If you have a historical interest in the beginnings of the Second World War, this would be a good time to start following it. His entries include clippings from the British newspapers, which on August 22, 1939, reported the flight of German Foreign Minister Von Rippentrop to Moscow to conclude a “non-aggression pact” with the Soviet Union– in fact an agreement to carve up Poland. (The news appeared on the front pages along with reports of a lightning strike that killed seven at a park in Ilford, Essex.)
I hope we get some clippings from The Daily Worker (now The Morning Star).
Of course we know all too well how things proceeded from there.
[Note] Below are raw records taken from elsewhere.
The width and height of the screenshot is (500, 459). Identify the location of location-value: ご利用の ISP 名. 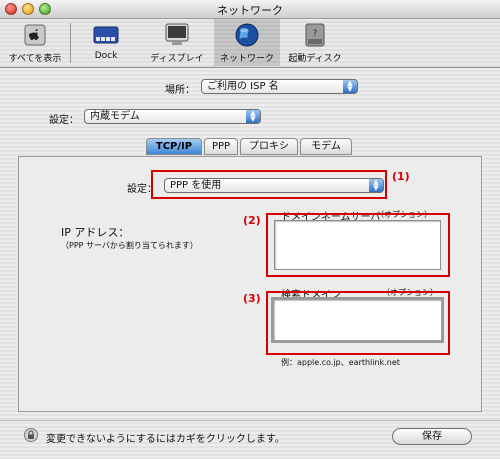
(243, 86).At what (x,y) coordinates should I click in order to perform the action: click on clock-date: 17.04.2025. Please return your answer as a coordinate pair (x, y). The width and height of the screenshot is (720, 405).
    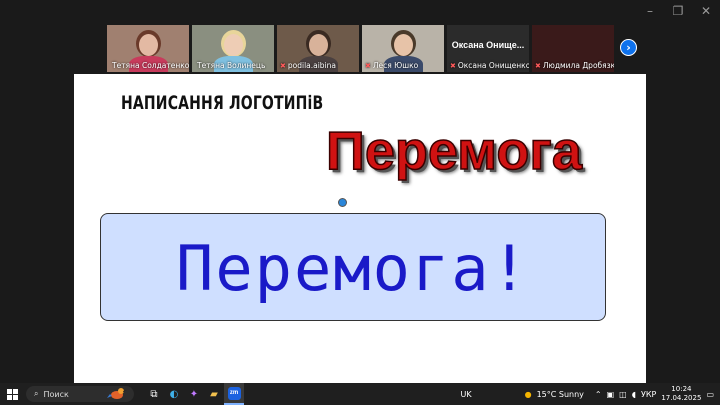
    Looking at the image, I should click on (682, 398). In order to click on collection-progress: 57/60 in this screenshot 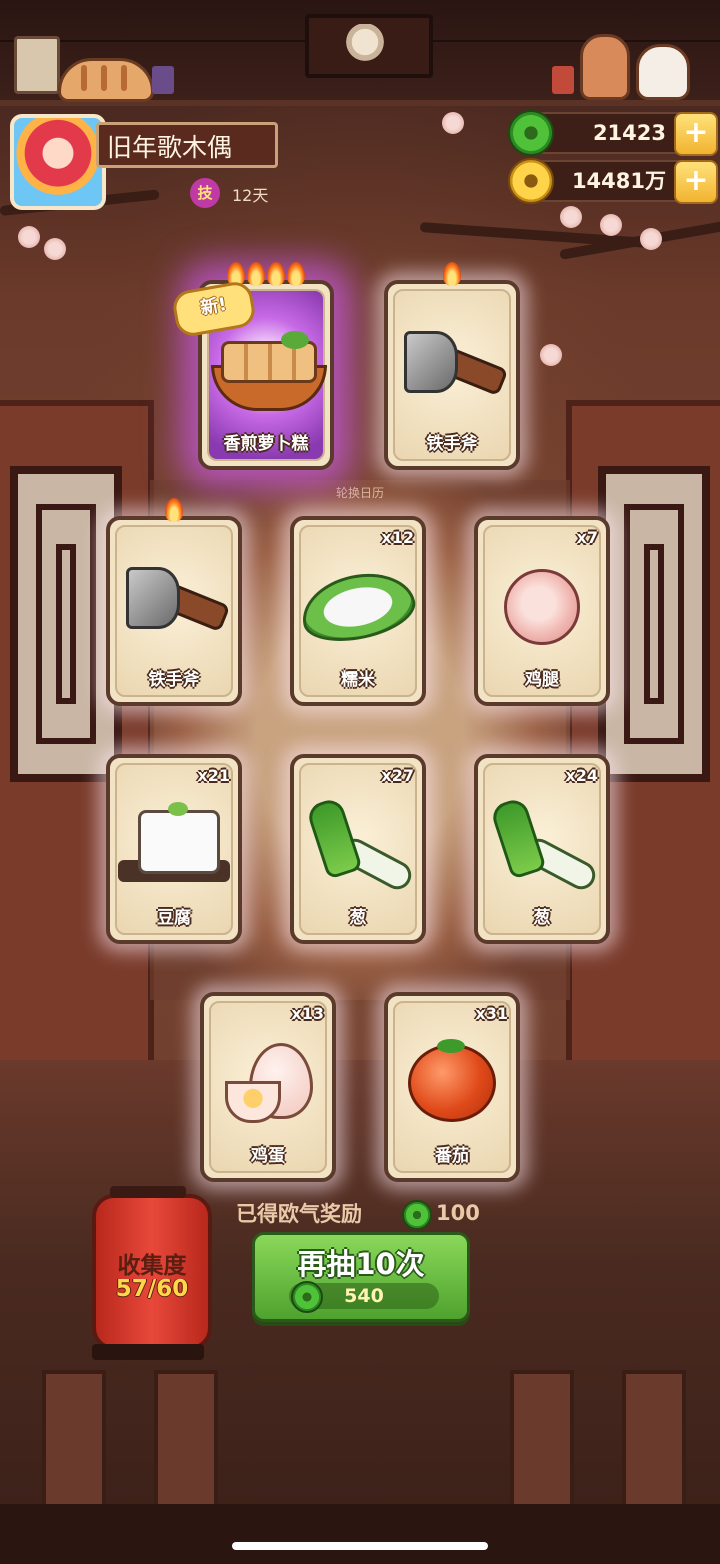, I will do `click(152, 1289)`.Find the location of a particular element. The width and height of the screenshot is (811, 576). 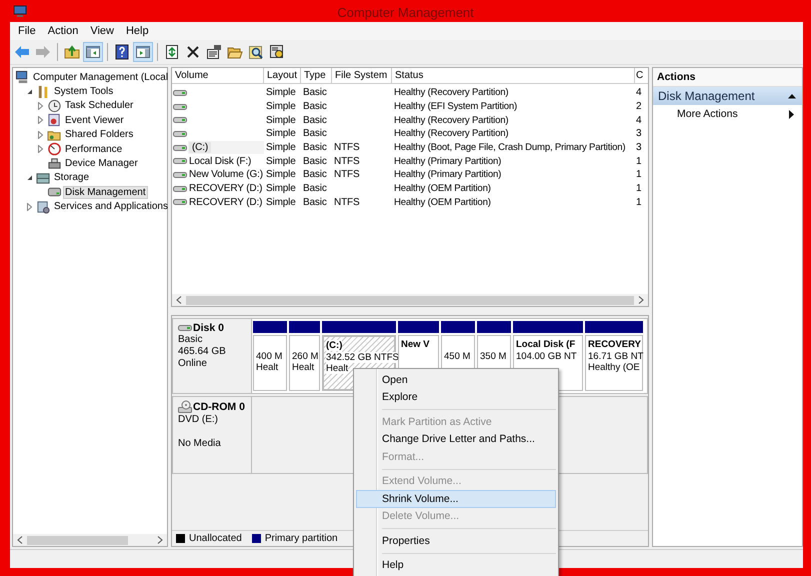

menu-item: Explore is located at coordinates (456, 397). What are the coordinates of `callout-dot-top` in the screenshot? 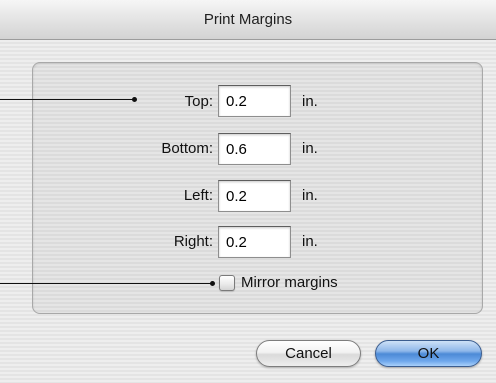 It's located at (134, 100).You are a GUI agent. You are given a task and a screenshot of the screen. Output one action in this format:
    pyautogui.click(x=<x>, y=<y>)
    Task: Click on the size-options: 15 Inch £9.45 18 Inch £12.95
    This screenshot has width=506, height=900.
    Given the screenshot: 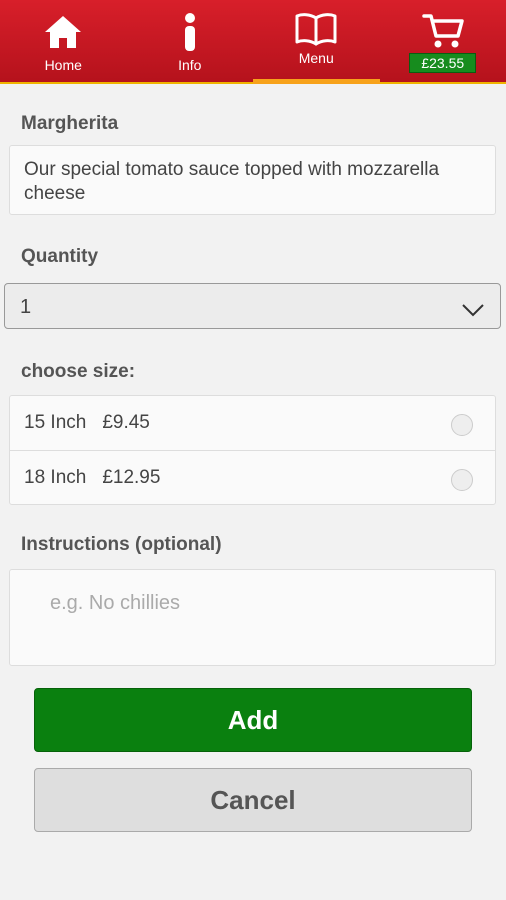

But reading “the first draft of history” is always fascinating.
Update: From The Daily Telegraph, August 24, 1939:
The Reich Foreign Minister arrived at the [Moscow] central airport at one o’clock from Koenigsberg, East Prussia, in Herr Hitler’s giant four-motor Focke-Wulf Condor transport, displaying a huge swastika on the rudder.
Herr von Ribbentrop stepped out, wearing a dark overcoat and a black felt hat, to receive a more elaborate reception than was accorded the Anglo-French missions when they arrived.
Though on that occasion the Union Jack and the Tricolour were missing, to-day a large swastika was flying from the mast and five smaller ones on the airport building confronted the father of the Anti-Communist Pact.
These smaller ones were hastily manufactured last night when it was found impossible to obtain German flags in Moscow.